Segment Start: INPUT

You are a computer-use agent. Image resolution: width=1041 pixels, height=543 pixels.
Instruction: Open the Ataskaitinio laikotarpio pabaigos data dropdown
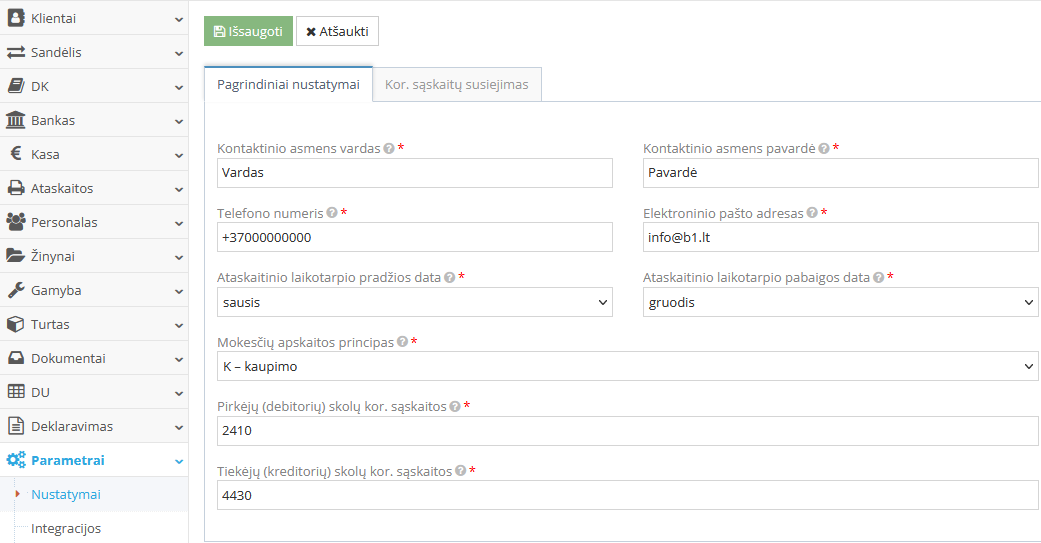[x=840, y=302]
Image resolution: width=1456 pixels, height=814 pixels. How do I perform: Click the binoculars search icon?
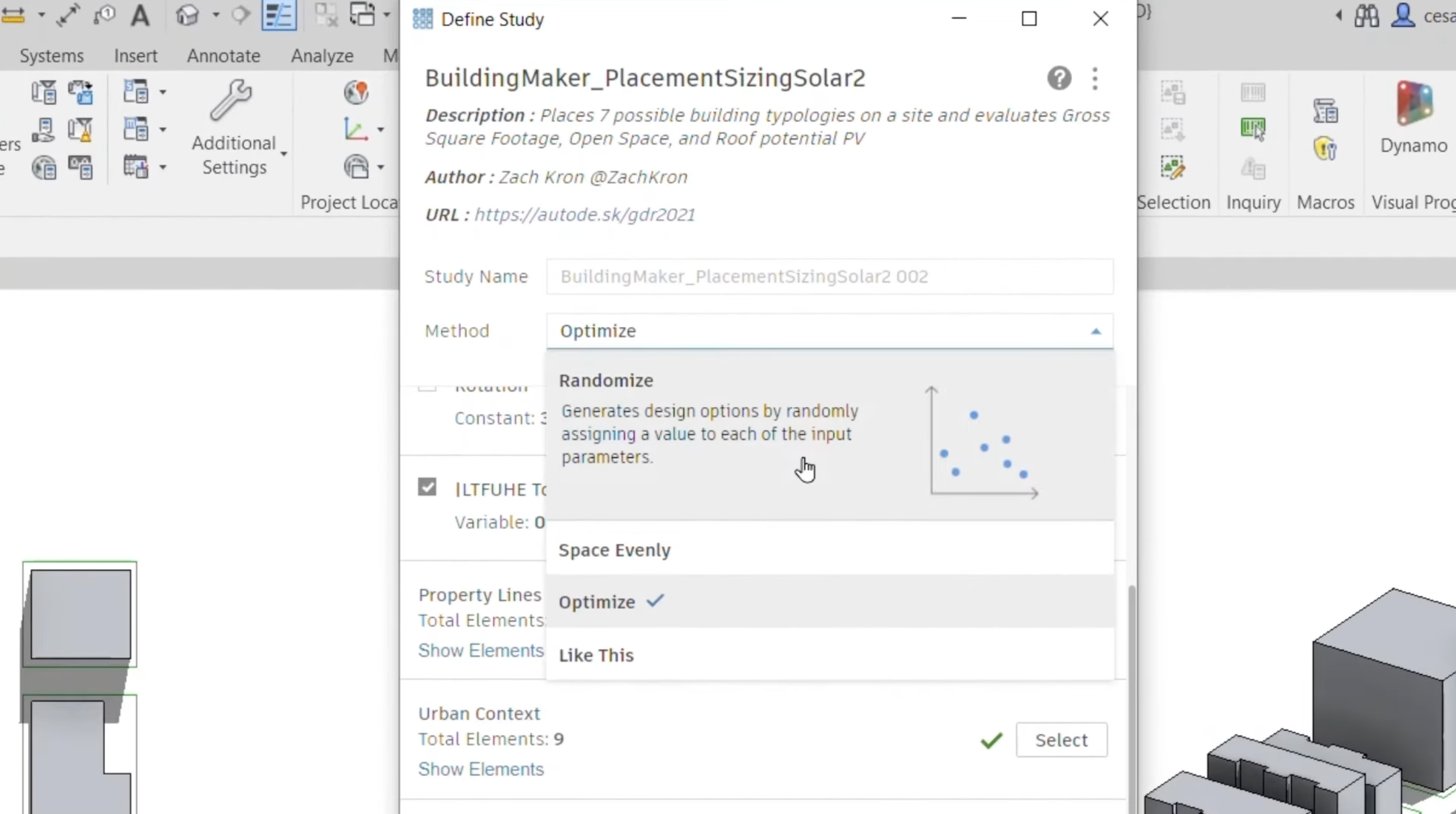1366,16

Segment End: INPUT

» **AIM OF THE TASK**
Output the full listing verbatim; pictures stay out.

» **ANSWER FOR THE TASK**
You are a computer-use agent. Image resolution: width=1041 pixels, height=543 pixels.
Instruction: Open the Ataskaitinio laikotarpio pabaigos data dropdown
[x=840, y=302]
Image resolution: width=1456 pixels, height=814 pixels. How do I perform: Click the binoculars search icon?
1366,16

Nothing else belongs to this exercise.